USFS and NAFO have committed to continuing to explore opportunities for innovative approaches in partnering to reduce wildfire risk and protect forested landscapes. Together, they stated that through this MOU and future partnership opportunities, they will remain committed to sustainable forestland management and protecting critical natural resources for future generations to come. To learn more about this initiative, click here →
- Pictured above: In this June 9, 2011 photo provided by the US Fish and Wildlife Service, the Honey Prairie fire is seen burning in the Okefenokee Swamp in southeast Georgia. (AP Photo/ US Fish and Wildlife Service, Howard McCullough)

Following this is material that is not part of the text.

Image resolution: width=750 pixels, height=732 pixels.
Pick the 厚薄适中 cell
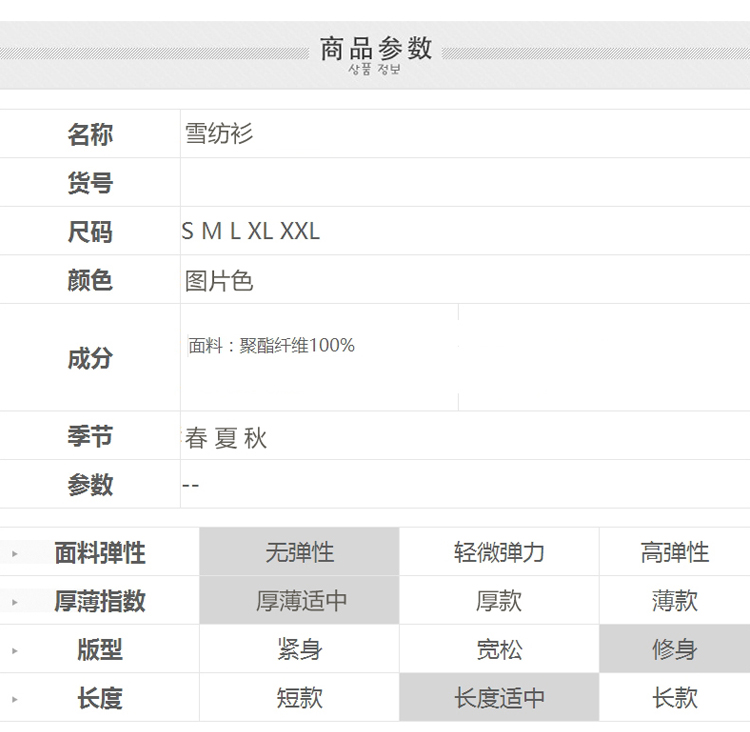pyautogui.click(x=299, y=601)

“To protect communities, critical infrastructure, and natural resources from the threat of wildfires, we must work alongside partners at all levels,” said Forest Service Chief Randy Moore. “The highest risk firesheds are often spread across multiple jurisdictions. Working more closely with private forest owners to suppress wildfires on adjoining lands is one more way we can achieve the goals of the Wildfire Crisis Strategy.”
Zoom-in: Greater Okefenokee Association of Landowners (GOAL)

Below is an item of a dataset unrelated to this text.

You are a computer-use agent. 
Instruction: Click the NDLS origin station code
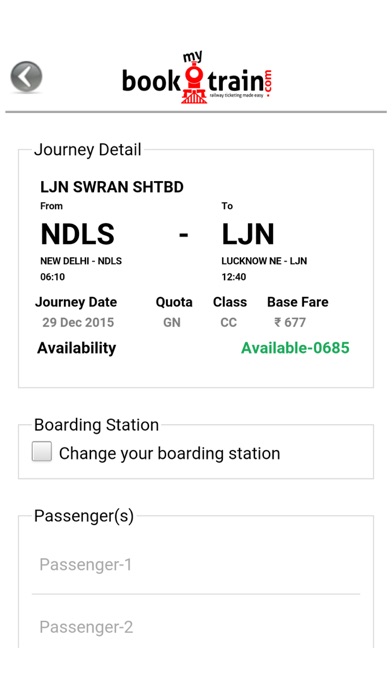click(x=78, y=234)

The NAFO and USFS MOU could bolster existing public-private partnerships in Georgia. Founded in 1994, the Greater Okefenokee Association of Landowners, commonly known as GOAL, consists of more than 80 members representing more than 2 million acres of acres of public, private and commercial lands in south Georgia and north Florida. GOAL has collaborated with USFS, U.S. Fish & Wildlife Service, Georgia Forestry Commission, Florida Forest Service to promote communication and resources to support wildfire suppression in the region. To date, GOAL projects have included wildfire preparedness, fire suppression coordination (from communication / radio frequencies/shared cell phone numbers, to resource lists of equipment and personnel), and creating helicopter dip sites.
Every 5-7 years, wildfire damages privately owned timberland that borders the Okefenokee Swamp. In 2011, the Honey Prairie fire started in the Okefenokee Swamp consuming over 300,000 acres, and each year the risk of another large fire event looms over the region. The dedication and stewardship of GOAL members when combined with the USFS-NAFO MOU is a great example of what can be accomplished by working together to supress wildfire before it gets to private land. Under the MOU, the USFS will, to the extent legally authorized, expidite the use of firefighting resources made avaialble by NAFO member companies on federal land, which will hopefully support containment and suppression.

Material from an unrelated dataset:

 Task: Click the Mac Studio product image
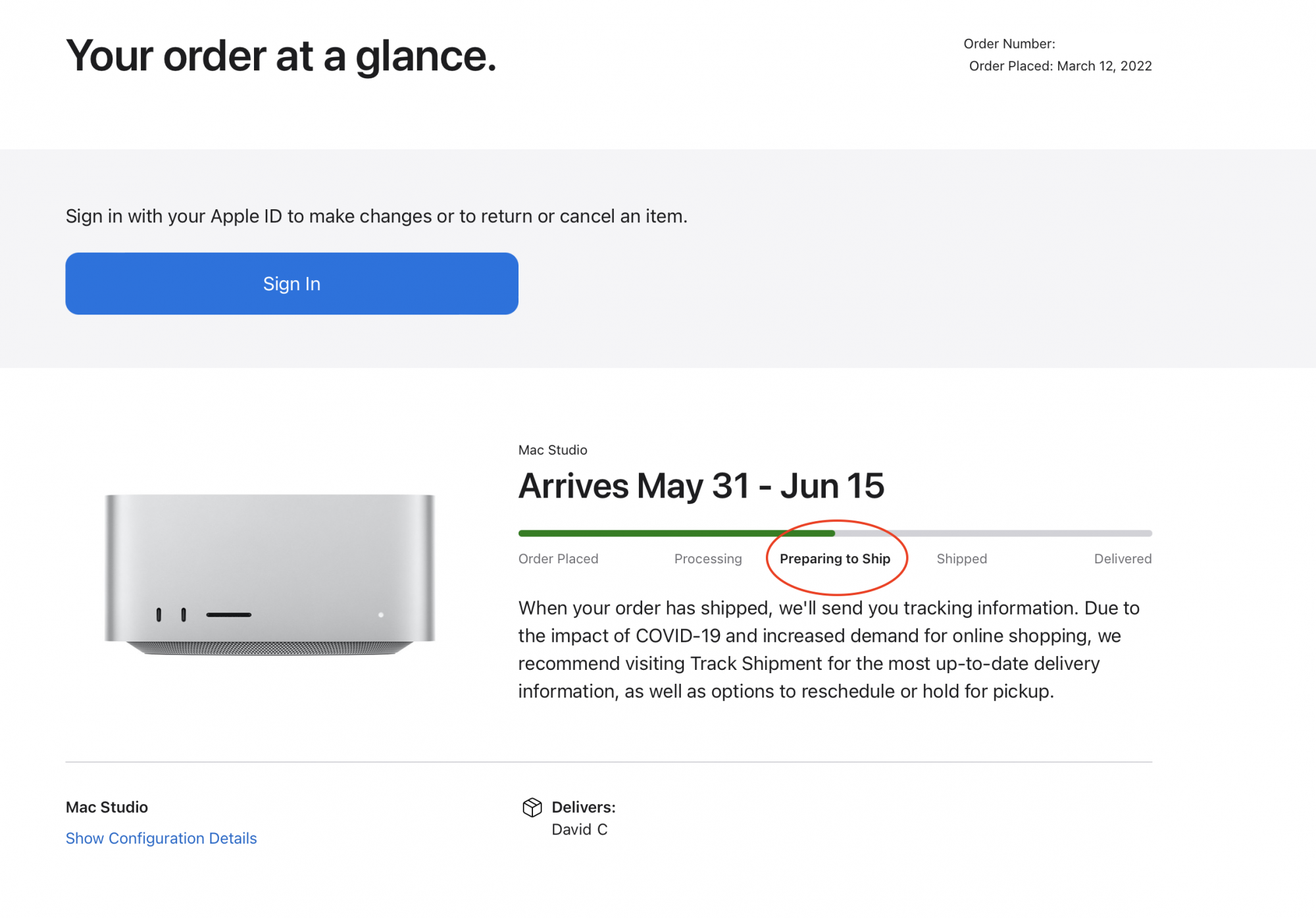click(x=270, y=574)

“We have a long-standing partnership between private landowners and government agencies at the local level that has been built on strong communications and trust,” said Jim Barrett, woodlands manager with The Langdale Company and GOAL chairman. “It is really exciting to see the efforts that we have adopted in our region be recognized at the national level, and I am excited to see what can be accomplished under this new MOU.”